I couldn't finish. I hadn't even known my mother had cancer until she was admitted to the hospital after what the doctors thought was a suicide attempt masked as an unintentional overdose.

"I understand," he said, sliding toward me until he was close enough he could reach out and pat my knee. "The therapies work better if the patient maintains a sense of optimism."

I nodded my agreement even though the cancer therapy had ultimately failed.

"So you turned to what you learned in college and working at the museum for a solution?"

"Yes. I've worked at the museum almost as long as I've been walking," I started. Seeing the puzzled look on his face, I explained. "My father was a professor at the school and was a curator for the museum's Egyptology department until he retired a few years ago. I grew up around the exhibits and the restoration rooms."

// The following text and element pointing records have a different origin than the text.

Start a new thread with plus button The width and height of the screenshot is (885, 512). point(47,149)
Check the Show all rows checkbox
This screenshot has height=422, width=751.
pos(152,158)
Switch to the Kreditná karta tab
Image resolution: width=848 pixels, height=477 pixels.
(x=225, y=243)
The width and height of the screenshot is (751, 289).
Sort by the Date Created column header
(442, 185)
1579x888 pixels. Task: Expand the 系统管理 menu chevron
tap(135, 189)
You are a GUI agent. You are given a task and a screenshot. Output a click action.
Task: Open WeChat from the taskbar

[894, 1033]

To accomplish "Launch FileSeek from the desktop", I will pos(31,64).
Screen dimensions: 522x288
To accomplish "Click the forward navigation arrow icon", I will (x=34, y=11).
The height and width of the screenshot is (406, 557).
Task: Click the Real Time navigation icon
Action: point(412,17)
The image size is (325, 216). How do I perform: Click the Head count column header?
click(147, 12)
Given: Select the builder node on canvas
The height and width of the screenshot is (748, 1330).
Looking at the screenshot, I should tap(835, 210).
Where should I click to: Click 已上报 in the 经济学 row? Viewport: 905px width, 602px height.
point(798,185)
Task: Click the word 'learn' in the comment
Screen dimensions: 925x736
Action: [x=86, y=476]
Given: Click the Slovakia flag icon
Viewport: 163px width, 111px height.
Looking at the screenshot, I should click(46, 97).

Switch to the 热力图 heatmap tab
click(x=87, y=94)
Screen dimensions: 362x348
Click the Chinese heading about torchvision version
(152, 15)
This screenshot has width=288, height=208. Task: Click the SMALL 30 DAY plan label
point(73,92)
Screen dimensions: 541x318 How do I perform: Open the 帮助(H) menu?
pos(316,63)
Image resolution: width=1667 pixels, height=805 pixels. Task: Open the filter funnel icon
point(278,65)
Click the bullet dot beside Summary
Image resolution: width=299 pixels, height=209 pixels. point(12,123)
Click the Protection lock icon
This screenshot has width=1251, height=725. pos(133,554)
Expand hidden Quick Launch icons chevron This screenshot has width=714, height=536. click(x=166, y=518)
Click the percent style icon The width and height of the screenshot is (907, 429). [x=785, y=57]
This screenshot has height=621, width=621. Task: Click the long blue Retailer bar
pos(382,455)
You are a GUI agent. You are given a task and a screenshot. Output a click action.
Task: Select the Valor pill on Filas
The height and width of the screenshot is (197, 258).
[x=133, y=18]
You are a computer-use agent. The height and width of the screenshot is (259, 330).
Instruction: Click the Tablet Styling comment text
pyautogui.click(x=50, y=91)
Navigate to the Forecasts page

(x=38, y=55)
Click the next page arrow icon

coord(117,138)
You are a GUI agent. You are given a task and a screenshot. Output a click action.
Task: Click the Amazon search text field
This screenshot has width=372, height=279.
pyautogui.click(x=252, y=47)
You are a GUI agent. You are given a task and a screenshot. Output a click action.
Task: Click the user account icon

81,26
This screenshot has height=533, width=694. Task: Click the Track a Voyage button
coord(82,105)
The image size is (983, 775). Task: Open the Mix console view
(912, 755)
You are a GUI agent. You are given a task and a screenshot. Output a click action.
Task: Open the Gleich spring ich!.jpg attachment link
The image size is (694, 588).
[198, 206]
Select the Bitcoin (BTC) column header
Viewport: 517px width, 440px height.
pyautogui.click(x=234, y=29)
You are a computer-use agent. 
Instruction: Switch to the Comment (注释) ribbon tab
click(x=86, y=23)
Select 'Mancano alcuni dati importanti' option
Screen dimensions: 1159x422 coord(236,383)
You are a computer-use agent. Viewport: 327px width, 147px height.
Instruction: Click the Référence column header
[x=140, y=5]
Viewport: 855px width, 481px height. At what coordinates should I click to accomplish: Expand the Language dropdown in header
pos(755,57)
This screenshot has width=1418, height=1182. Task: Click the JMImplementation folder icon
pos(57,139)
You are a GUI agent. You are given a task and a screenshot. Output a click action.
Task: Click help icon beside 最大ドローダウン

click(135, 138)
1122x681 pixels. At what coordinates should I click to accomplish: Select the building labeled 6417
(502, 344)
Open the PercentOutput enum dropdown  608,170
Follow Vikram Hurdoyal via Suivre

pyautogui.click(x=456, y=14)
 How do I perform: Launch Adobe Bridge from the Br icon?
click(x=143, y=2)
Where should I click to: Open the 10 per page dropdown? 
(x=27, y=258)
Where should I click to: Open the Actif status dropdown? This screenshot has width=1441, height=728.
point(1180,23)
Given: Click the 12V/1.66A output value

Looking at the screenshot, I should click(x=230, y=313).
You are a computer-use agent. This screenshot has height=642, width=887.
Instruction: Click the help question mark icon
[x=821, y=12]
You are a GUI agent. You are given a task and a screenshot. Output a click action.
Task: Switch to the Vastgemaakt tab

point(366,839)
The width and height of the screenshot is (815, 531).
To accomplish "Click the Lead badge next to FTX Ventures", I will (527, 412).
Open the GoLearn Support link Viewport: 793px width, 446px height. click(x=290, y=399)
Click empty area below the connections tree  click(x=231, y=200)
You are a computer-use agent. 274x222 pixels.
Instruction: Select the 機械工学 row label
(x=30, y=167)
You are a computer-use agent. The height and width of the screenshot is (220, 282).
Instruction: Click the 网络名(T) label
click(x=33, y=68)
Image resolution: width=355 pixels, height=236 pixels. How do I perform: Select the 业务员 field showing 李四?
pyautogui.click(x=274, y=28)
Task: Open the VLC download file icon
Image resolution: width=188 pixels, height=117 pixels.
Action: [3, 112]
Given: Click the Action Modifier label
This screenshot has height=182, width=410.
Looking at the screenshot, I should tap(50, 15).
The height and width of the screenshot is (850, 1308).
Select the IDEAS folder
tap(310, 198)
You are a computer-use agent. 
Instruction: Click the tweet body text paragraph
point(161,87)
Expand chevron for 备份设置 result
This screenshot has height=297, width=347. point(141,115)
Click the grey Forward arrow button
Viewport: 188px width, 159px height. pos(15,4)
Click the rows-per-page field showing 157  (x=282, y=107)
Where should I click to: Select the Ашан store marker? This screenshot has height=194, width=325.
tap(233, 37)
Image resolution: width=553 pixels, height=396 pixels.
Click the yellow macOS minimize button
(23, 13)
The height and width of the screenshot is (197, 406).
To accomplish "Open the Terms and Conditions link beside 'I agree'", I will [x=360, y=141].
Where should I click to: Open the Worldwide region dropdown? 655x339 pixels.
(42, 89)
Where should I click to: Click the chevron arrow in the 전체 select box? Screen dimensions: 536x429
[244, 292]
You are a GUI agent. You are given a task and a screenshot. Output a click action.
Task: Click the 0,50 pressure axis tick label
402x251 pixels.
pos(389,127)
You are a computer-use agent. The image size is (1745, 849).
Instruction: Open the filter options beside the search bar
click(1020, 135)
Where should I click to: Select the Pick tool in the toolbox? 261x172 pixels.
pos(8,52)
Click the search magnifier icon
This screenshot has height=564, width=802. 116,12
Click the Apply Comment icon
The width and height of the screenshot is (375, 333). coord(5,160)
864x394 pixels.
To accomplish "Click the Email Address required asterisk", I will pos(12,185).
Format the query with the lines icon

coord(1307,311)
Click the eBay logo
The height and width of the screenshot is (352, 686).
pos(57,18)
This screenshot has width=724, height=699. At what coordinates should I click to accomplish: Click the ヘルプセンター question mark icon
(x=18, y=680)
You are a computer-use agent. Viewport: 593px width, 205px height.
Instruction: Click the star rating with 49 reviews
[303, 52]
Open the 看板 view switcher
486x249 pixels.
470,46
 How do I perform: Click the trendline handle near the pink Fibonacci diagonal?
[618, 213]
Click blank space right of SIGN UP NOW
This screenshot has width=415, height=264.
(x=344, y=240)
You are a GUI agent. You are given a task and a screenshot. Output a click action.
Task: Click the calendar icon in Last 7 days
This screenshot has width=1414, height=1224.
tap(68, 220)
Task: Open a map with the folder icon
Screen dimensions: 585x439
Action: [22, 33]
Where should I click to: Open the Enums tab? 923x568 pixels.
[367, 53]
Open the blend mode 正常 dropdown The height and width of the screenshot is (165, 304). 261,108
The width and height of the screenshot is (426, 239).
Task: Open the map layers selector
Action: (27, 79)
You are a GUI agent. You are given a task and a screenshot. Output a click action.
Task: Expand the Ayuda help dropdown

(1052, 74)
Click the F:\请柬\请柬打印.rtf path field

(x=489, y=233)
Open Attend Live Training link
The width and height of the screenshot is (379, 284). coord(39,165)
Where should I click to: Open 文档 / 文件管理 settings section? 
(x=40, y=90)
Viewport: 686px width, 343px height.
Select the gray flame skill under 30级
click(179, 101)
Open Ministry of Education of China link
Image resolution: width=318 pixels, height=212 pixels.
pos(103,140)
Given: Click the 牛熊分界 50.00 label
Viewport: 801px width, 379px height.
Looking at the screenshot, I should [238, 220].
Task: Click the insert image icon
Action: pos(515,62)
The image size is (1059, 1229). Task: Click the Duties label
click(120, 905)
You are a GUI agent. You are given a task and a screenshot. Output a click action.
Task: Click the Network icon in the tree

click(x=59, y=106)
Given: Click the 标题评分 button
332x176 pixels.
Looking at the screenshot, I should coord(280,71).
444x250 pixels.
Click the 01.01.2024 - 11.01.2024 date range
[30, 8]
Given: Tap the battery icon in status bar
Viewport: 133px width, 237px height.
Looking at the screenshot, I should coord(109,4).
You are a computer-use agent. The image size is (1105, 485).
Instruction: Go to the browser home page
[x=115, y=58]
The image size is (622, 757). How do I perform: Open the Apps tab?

Parisi's mouth twitched once then twisted before he said anything more. "So, which parent is which,
bella
?"

I didn't need him to elaborate on what he meant. Almost thirty, I had grown up biracial before it was something that made other kids at school think I was inherently cool, before there were adorable little girls in Cheerios commercials whose televised existence sparked a national dialogue. Most people I met growing up were curious, but most of them also waited for the information to come out organically.

Of course, few people were anything like Silvio Parisi.

"My dad is the quintessential northeast Ivy League college professor," I answered, smoothing the hem of my dress. "He is officially whiter than milk."

Almost giving me whiplash, the conversation swung back to the topic of my mother.

"To have come up with all that," he said, gesturing at the steamer trunk of samples I had wheeled into the room for him to look at. "You must have been very close with her."

"In the end," I agreed and immediately wanted to punch my own mouth for how I had framed the response. There were parts of the story I was fine with telling, especially if it moved me a little closer to securing the financing. But other parts I had so far kept to myself beyond one investor. And that jerk's reaction had renewed my determination to keep the story private as best I could

"My dad raised me as a single parent," I said, pushing on and hoping I could satisfy Parisi's curiosity without revealing much more. "They were only together a few years -- their lives didn't mesh."

His mouth pursed and I realized my mistake. He was like a shark who could detect a single drop of blood miles away from him in the ocean.

"It was my impression that the American courts favored the mother in custody battles."

"There was no battle," I admitted, a hurt I had thought long buried rising up again. "She was a model -- a supermodel, actually. She traveled a lot and I didn't fit in."

I tried to stop my hand before it gestured at my body, but I couldn't. Not once had my glamorous mother ever criticized my body -- out loud at least. She had just surrounded herself with people who constantly did and never said a word to silence them.

"It just wasn't an environment you raise a kid in," I finished. "So we became estranged, just perfunctory interactions...until the cancer."

"You're breaking my heart, Nadine."

He spoke the words all soft and tender, but I couldn't consider them as anything other than sarcastic. I wrapped one hand around the armrest and placed the other palm flat against the cushion, my gaze on the open steam trunk.

Before I could push up and begin gathering my things for an awkward return to the guest room, Parisi captured my wrist.

"I wasn't mocking you, Nadine," he assured me, his thumb stroking at the inside bend of my wrist. "It is heartbreaking when any child is estranged from a parent."

He tilted his head in my direction, his brows lifting and his mouth twisting into a grimace. "Of course, I would be lying if I didn't acknowledge your history is also great public relations material."